Indigenous Artists Gathering 2015 – Minneapolis, Minnesota

Lumhe “Micco” Sampson presenting his workshop, “Hoop Dance Teaching: Indigenous Circles of Leadership”
at the Indigenous Artists Gathering. Photo: Ashley Minner, 2015. 

Article by: Ashley Minner, Lumbee Tribe of North Carolina
Alternate ROOTS Executive Committee Member (Baltimore, MD)

Way back in deepest, darkest winter — on February 24th, to be exact — a message from ROOTS member Andrea Assaf appeared in my inbox and brightened my day.  It was a special invitation to attend an Indigenous Artists Gathering in Minneapolis, MN as a representative of ROOTS.

The invitation, from Pangea World Theater and Art2Action Inc., in partnership with the First Peoples Fund and New England Foundation for the Arts (NEFA) read:

“It is an honor to invite you to an Indigenous Artists Gathering for theater and performance practitioners (a component of the National Institute on Directing and Ensemble Creation). The intent of this intensive weekend convening is to gather a focused group of colleagues who are interested in collaborative exchange and professional development in a peer-learning environment, and who would like to participate in a group visioning process. We are inviting specific individuals who have experience in theater or performance creation, directing, ensemble leadership, pedagogy, and/or training programs; and who are interested in contributing to the field, and to the evolution of the National Institute…

During the pilot phase of developing the National Institute for Directing and Ensemble Creation — which is dedicated to increasing cultural and gender equity in the theater field — we collaborated with several national theater and performance networks, to gather input on the needs of directors and ensemble leaders, especially artists of color and women directors, and to envision the structure and curriculum of a National Institute. However, it was glaringly obvious that many of the existing theater networks did not include any Native-identified, First Peoples or Indigenous artists, and that currently, there are very few opportunities for Indigenous artists working in theater, or original/contemporary performance forms, to gather. So we endeavored to commit resources to creating a gathering for Indigenous theater/performance artists, in order to exchange and envision forward steps together.”

+++++

### [Aim A]
Edit the records, beginning at the line that has "Click the N/(mm^2) unit label" and stopping after the last line of the records, by replacing "GUI agent" with "screen agent" and leaving everything else unchanged.
The article above and the records that follow are unrelated material.

### [Material supplied]
+++++

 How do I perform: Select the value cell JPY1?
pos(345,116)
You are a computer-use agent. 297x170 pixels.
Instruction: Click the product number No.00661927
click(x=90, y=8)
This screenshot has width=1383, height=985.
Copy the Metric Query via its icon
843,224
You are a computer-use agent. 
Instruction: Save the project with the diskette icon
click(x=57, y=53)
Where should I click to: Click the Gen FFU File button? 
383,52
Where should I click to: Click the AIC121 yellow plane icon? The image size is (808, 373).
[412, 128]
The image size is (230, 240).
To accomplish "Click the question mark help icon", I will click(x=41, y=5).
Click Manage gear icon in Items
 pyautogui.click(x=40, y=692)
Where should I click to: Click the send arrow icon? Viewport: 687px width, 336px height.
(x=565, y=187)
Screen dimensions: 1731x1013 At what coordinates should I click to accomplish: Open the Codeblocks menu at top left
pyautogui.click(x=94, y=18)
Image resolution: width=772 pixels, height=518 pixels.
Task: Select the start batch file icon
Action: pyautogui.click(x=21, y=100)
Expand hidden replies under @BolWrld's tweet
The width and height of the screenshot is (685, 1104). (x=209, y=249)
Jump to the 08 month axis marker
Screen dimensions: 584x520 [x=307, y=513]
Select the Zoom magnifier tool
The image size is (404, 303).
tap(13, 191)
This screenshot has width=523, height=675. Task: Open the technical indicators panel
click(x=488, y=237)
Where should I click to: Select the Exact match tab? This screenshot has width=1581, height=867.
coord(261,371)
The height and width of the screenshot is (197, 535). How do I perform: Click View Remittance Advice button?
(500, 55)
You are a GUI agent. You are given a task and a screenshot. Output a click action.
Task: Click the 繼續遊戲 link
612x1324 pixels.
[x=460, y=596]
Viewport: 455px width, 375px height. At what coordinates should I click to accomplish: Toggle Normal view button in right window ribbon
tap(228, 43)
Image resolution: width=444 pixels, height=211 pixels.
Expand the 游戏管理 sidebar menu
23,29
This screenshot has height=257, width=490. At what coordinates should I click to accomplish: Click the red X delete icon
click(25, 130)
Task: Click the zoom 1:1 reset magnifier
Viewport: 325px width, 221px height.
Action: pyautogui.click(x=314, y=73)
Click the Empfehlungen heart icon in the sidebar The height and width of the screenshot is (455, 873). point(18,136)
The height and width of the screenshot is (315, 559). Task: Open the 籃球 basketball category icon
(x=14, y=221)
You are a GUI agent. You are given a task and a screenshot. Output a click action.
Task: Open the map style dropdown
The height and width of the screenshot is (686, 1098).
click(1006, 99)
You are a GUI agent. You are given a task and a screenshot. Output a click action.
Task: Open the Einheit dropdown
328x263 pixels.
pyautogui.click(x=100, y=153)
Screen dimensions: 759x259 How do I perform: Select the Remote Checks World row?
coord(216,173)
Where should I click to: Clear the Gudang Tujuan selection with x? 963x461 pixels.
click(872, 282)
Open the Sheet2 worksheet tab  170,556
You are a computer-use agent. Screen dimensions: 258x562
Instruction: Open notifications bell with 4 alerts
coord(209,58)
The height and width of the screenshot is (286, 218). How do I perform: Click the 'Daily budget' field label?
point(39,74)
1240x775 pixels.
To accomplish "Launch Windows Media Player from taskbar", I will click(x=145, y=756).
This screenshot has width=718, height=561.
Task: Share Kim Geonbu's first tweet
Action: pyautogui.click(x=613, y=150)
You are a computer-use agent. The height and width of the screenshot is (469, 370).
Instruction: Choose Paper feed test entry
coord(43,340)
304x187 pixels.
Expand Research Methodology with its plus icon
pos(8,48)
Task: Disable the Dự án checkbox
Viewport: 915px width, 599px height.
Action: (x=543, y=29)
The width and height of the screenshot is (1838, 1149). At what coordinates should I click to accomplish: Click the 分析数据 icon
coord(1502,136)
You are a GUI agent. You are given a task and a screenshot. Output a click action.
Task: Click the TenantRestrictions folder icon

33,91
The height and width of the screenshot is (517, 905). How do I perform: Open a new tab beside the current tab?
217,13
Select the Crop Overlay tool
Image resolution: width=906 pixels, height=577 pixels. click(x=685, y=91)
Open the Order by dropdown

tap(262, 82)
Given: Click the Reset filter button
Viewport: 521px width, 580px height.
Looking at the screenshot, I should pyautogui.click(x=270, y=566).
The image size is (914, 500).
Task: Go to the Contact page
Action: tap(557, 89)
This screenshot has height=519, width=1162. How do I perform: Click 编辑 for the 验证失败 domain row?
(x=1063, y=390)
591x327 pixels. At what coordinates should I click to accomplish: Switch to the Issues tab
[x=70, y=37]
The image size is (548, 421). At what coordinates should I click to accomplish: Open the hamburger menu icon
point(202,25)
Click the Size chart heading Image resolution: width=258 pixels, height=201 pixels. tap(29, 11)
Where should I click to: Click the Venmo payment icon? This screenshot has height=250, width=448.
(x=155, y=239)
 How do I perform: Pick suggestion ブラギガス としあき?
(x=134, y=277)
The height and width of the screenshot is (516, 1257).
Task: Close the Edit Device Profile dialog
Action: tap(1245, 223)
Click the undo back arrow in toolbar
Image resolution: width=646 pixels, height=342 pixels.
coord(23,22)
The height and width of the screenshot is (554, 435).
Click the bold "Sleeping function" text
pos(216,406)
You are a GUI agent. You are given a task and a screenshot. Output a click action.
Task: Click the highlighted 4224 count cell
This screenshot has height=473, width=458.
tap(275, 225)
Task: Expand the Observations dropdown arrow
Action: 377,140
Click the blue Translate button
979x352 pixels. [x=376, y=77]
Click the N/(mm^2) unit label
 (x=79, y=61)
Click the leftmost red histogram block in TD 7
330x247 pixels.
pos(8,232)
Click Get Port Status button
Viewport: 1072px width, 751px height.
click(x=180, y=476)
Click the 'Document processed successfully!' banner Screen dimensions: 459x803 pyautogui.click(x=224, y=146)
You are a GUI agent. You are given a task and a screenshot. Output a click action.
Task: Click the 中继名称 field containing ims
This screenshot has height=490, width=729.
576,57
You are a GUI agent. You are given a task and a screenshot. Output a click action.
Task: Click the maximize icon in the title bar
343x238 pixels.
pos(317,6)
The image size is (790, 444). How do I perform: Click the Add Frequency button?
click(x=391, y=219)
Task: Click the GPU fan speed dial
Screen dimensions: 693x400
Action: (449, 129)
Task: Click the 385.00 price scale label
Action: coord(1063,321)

+++++

### [Aim B]
List the organizations named in the sentence of the article on the Indigenous Artists Gathering that begins "The invitation, from".

### [Solution A]
Click the N/(mm^2) unit label
 (x=79, y=61)
Click the leftmost red histogram block in TD 7
330x247 pixels.
pos(8,232)
Click Get Port Status button
Viewport: 1072px width, 751px height.
click(x=180, y=476)
Click the 'Document processed successfully!' banner Screen dimensions: 459x803 pyautogui.click(x=224, y=146)
You are a screen agent. You are given a task and a screenshot. Output a click action.
Task: Click the 中继名称 field containing ims
This screenshot has height=490, width=729.
576,57
You are a screen agent. You are given a task and a screenshot. Output a click action.
Task: Click the maximize icon in the title bar
343x238 pixels.
pos(317,6)
The image size is (790, 444). How do I perform: Click the Add Frequency button?
click(x=391, y=219)
Task: Click the GPU fan speed dial
Screen dimensions: 693x400
Action: (449, 129)
Task: Click the 385.00 price scale label
Action: coord(1063,321)

### [Solution B]
- Pangea World Theater
- Art2Action Inc.
- First Peoples Fund
- New England Foundation for the Arts (NEFA)